==== Data to use ====

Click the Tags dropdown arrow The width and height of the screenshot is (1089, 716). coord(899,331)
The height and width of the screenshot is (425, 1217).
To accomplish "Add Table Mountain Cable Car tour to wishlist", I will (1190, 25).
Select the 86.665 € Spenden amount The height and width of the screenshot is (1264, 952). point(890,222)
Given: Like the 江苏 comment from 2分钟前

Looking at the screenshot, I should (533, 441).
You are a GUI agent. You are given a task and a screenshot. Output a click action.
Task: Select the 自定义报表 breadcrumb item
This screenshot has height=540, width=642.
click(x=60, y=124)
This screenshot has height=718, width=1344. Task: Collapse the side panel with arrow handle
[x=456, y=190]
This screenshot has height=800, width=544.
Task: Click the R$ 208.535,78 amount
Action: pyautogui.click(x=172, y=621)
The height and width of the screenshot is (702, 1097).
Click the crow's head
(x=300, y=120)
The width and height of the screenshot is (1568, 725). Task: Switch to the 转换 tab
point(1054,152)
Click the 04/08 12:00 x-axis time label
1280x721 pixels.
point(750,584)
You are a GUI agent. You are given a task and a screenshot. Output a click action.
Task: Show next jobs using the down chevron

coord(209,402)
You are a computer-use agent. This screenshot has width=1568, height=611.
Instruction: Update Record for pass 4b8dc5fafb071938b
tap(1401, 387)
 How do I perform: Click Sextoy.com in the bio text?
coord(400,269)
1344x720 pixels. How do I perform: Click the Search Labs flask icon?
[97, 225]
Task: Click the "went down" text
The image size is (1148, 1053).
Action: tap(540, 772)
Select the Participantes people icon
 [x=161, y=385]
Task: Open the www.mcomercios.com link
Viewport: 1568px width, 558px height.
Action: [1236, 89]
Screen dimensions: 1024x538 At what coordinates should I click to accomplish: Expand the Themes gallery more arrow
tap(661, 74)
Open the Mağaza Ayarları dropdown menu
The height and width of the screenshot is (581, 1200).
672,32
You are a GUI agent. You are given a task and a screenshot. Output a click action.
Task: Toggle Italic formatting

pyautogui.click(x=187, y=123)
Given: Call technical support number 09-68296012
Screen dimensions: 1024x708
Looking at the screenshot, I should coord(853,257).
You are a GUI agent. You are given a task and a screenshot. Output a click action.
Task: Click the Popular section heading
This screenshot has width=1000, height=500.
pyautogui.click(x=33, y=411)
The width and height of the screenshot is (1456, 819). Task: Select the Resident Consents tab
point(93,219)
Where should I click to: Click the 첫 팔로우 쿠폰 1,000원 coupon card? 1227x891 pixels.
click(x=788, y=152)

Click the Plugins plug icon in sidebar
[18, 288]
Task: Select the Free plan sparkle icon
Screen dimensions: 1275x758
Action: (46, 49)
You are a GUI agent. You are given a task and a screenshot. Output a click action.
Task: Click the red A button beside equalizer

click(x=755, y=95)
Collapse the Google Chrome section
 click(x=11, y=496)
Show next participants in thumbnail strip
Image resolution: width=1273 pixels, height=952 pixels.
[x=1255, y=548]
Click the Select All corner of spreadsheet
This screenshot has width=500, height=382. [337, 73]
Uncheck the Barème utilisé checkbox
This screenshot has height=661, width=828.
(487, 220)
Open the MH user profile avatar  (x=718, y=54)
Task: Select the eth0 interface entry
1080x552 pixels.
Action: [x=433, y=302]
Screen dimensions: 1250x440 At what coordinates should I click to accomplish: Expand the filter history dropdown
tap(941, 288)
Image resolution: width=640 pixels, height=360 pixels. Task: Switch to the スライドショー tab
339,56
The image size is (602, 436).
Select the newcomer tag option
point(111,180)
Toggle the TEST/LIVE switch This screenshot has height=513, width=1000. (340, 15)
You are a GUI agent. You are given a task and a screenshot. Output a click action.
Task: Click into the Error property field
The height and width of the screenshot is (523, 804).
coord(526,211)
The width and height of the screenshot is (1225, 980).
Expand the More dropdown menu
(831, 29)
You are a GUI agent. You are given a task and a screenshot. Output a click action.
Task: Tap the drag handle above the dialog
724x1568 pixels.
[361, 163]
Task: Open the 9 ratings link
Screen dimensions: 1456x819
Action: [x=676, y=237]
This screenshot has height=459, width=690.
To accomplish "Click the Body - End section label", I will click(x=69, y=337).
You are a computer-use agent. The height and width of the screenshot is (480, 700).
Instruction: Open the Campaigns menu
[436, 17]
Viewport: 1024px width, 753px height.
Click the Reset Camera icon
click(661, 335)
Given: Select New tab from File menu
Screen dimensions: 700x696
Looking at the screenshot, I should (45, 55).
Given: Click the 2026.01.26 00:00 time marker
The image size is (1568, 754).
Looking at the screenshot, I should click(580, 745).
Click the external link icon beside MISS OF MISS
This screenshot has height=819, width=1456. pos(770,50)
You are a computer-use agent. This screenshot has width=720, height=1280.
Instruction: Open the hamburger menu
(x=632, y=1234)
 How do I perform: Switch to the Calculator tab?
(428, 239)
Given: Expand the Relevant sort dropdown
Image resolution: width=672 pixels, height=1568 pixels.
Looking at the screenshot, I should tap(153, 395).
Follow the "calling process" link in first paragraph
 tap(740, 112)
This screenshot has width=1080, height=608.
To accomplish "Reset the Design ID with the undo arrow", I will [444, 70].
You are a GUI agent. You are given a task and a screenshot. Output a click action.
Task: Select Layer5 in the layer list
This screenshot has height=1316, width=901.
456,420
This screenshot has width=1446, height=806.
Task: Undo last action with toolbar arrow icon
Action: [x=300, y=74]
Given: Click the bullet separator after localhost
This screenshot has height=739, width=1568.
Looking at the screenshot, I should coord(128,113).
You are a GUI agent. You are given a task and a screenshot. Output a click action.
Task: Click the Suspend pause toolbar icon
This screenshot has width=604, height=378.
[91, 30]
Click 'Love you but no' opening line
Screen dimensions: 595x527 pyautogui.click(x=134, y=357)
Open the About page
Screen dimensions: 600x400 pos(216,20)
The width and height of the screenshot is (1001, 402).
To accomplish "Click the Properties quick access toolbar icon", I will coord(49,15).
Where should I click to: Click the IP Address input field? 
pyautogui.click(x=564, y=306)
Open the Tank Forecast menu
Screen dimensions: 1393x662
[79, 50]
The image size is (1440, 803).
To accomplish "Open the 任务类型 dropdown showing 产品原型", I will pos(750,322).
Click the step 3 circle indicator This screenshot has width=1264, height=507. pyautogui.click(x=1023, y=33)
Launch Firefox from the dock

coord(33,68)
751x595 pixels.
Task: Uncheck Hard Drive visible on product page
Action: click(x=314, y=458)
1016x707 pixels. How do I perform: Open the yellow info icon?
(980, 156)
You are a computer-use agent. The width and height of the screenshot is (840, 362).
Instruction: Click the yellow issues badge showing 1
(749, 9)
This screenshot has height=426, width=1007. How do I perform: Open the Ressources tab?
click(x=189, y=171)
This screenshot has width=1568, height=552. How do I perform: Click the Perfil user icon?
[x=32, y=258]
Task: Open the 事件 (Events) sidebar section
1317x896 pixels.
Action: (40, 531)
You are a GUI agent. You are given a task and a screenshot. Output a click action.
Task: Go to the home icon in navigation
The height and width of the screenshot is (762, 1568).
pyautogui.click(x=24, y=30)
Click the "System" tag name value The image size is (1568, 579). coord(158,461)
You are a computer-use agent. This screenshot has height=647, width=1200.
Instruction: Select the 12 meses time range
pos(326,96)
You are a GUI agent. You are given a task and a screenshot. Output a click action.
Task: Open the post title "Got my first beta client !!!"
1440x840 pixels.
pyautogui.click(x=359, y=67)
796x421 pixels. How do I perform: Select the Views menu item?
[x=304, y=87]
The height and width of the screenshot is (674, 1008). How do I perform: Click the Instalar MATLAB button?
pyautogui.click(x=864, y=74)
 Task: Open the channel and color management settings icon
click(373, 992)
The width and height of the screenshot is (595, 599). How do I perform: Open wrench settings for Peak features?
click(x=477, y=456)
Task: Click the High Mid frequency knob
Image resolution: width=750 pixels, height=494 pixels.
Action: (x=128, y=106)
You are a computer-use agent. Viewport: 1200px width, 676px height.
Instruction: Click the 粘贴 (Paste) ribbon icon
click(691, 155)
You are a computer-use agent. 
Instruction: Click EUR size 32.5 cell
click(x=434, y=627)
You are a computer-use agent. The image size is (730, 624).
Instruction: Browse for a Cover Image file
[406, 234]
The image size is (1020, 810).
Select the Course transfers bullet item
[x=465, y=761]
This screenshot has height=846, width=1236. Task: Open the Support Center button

====

Above are the records; from them, give again exactly the lines from the one containing "Click the Reset Camera icon" through the one containing "Task: Select Layer5 in the layer list", both included.

(Answer to the exercise):
Click the Reset Camera icon
click(661, 335)
Given: Select New tab from File menu
Screen dimensions: 700x696
Looking at the screenshot, I should (45, 55).
Given: Click the 2026.01.26 00:00 time marker
The image size is (1568, 754).
Looking at the screenshot, I should click(580, 745).
Click the external link icon beside MISS OF MISS
This screenshot has height=819, width=1456. pos(770,50)
You are a computer-use agent. This screenshot has width=720, height=1280.
Instruction: Open the hamburger menu
(x=632, y=1234)
 How do I perform: Switch to the Calculator tab?
(428, 239)
Given: Expand the Relevant sort dropdown
Image resolution: width=672 pixels, height=1568 pixels.
Looking at the screenshot, I should tap(153, 395).
Follow the "calling process" link in first paragraph
 tap(740, 112)
This screenshot has width=1080, height=608.
To accomplish "Reset the Design ID with the undo arrow", I will [444, 70].
You are a GUI agent. You are given a task and a screenshot. Output a click action.
Task: Select Layer5 in the layer list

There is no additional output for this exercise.